- Born: 20 February 1928 London, England
- Died: 15 February 2011 (aged 82) Jerusalem, Israel
- Education: West Ham Grammar School
- Occupation: Businessman
- Title: Chairman, Ladbrokes (1966-1993)
- Spouse: Betty Young
- Children: 3

= Cyril Stein =

English bookmaker, businessman and philanthropist

Cyril Stein (סיריל שטיין; 20 February 1928 - 15 February 2011) was an English bookmaker, businessman and finally philanthropic supporter of many Jewish causes and charities who first bought Ladbrokes in 1956, then floated it in 1967 and finally left it in 1993.

==Biography==
Born in the East End of London into a family of immigrants from Russia. His father, known as “Honest Jack”, worked for the London and Provincial Sporting News Agency, which relayed information between off-course bookmakers and racecourses. Cyril Stein was educated at West Ham Grammar School. Stein did his best to shun publicity and said one of his main concerns was to keep his family out of the limelight. He married Betty Young in 1949. He was survived by his wife sons Jonathan and Daniel and daughter Marion, and several grandchildren.

An Orthodox Jew, he was never seen at a racetrack on a Saturday, the Jewish Sabbath, and was frequently seen in public wearing a knitted kippah. He used his money and influence to try to keep the West Bank, including East Jerusalem, in Israeli hands. In the 1980's he won a $250 million tender, via Ladbrokes, to redevelop the Mamilla neighbourhood in Jerusalem.

**EXERCISE DATA:**
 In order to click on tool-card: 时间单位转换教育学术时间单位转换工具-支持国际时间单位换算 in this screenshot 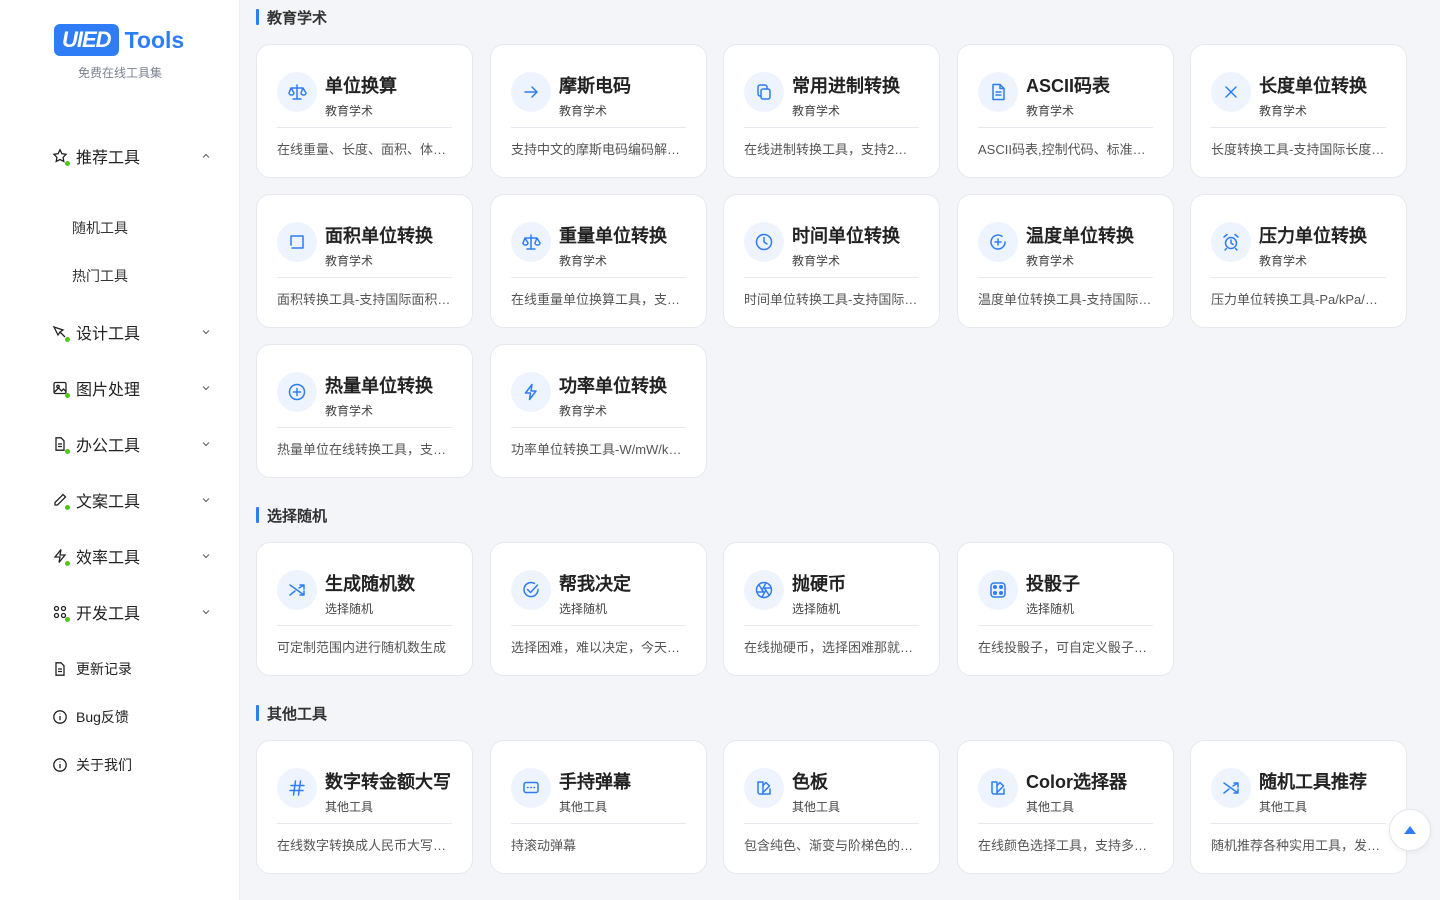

**EXPLORE THE MATERIAL:**
A - In the Cyril Stein biography, in what year did he marry Betty Young?
B - Carry on the Cyril Stein biography from its final sentence.
The data plays no part in what follows.

**TASK-BY-TASK ANSWERS:**
A - 1949

B -
As a committed Zionist throughout his life, Stein spent much of his latter years in Israel. Stein was a major funder of the Labour Friends of Israel along with Trevor Chinn.

==Business career==
Stein ran his own small credit-betting office in the West End of London when (aged 28) he teamed up in 1956 with his bookmaker uncle Mark, who traded as Max Parker, to buy the venerable but failing bookmaking firm of Ladbrokes, founded in 1886, for a reported £100,000.

Appointed chairman of Ladbrokes in 1966 and some 12 months before the company was successfully floated on the London Stock Exchange with an initial market capitalization of £1-million. Cyril Stein remained chairman until stepping down at the end of 1993 (aged 65) by which time the company was valued in excess of £2-billion.

==Philanthropy==
He was:
- Vice-president of United Joint Israel Appeal (UJIA)
- Supporter of the Jewish National Fund (JNF), including
  - Chair of the JNF Negev redevelopment project
- Trustee of the Jewish Education Development Trust
- Trustee and chairman of the Governors of Carmel College, Wallingford, Oxfordshire (UK)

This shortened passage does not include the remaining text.